▶ _GIVEN RECORDS_
+ + + + + + +
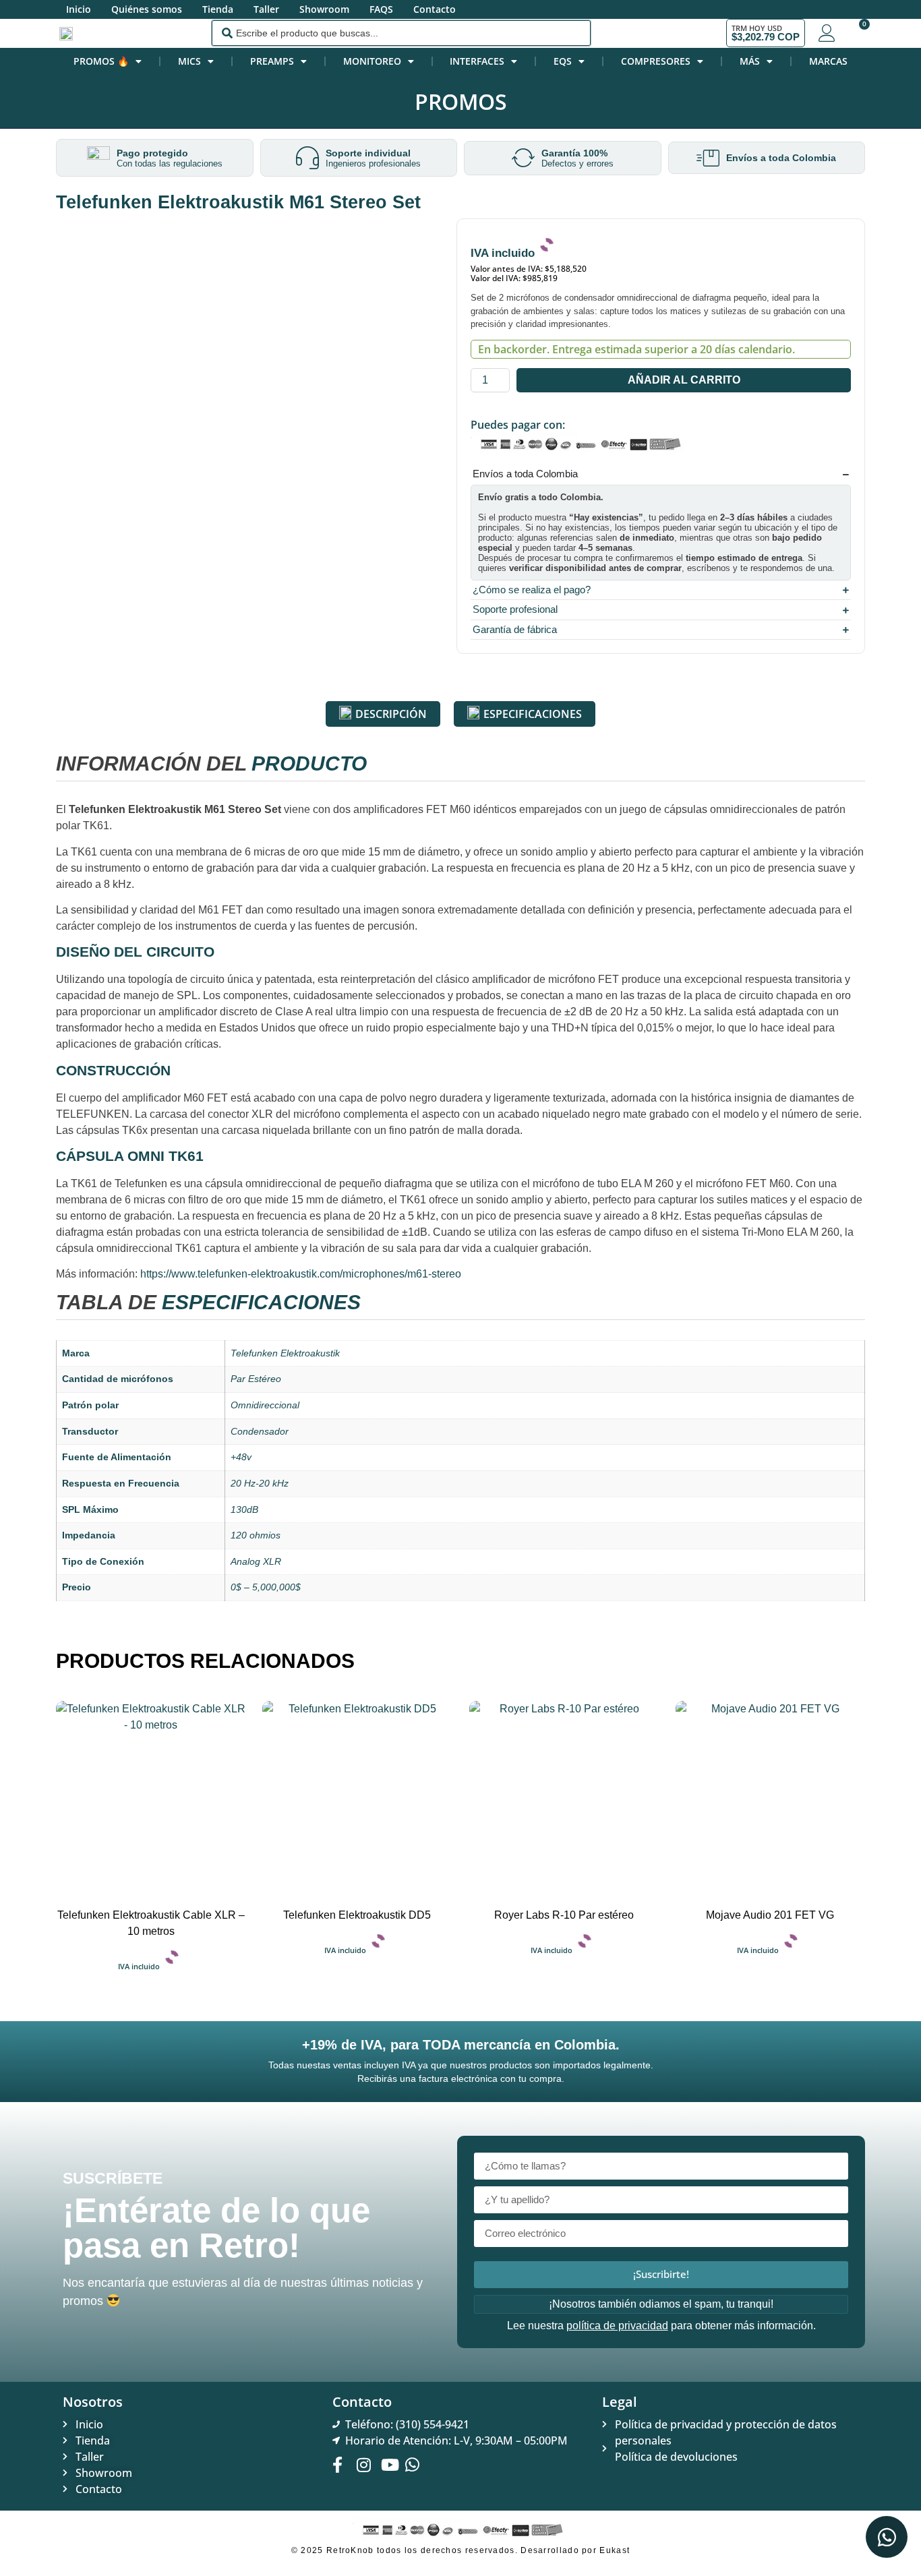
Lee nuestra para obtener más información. (661, 2325)
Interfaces (477, 61)
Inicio (78, 9)
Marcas (828, 61)
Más (750, 61)
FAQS (381, 9)
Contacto (434, 9)
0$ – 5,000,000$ (266, 1587)
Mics (189, 61)
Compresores (655, 61)
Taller (266, 9)
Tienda (217, 9)
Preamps (272, 61)
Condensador (260, 1431)
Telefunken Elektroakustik (285, 1353)
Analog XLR (256, 1561)
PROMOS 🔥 (101, 61)
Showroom (324, 9)
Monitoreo (372, 61)
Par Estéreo (256, 1378)
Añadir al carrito (684, 380)
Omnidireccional (265, 1405)
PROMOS (461, 101)
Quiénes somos (146, 9)
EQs (563, 61)
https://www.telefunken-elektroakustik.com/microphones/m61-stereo (300, 1274)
+ + + + + + +
Write the records above out again exactly, but not the pictures.

Lee nuestra para obtener más información. (661, 2325)
Interfaces (477, 61)
Inicio (78, 9)
Marcas (828, 61)
Más (750, 61)
FAQS (381, 9)
Contacto (434, 9)
0$ – 5,000,000$ (266, 1587)
Mics (189, 61)
Compresores (655, 61)
Taller (266, 9)
Tienda (217, 9)
Preamps (272, 61)
Condensador (260, 1431)
Telefunken Elektroakustik (285, 1353)
Analog XLR (256, 1561)
PROMOS 🔥 (101, 61)
Showroom (324, 9)
Monitoreo (372, 61)
Par Estéreo (256, 1378)
Añadir al carrito (684, 380)
Omnidireccional (265, 1405)
PROMOS (461, 101)
Quiénes somos (146, 9)
EQs (563, 61)
https://www.telefunken-elektroakustik.com/microphones/m61-stereo (300, 1274)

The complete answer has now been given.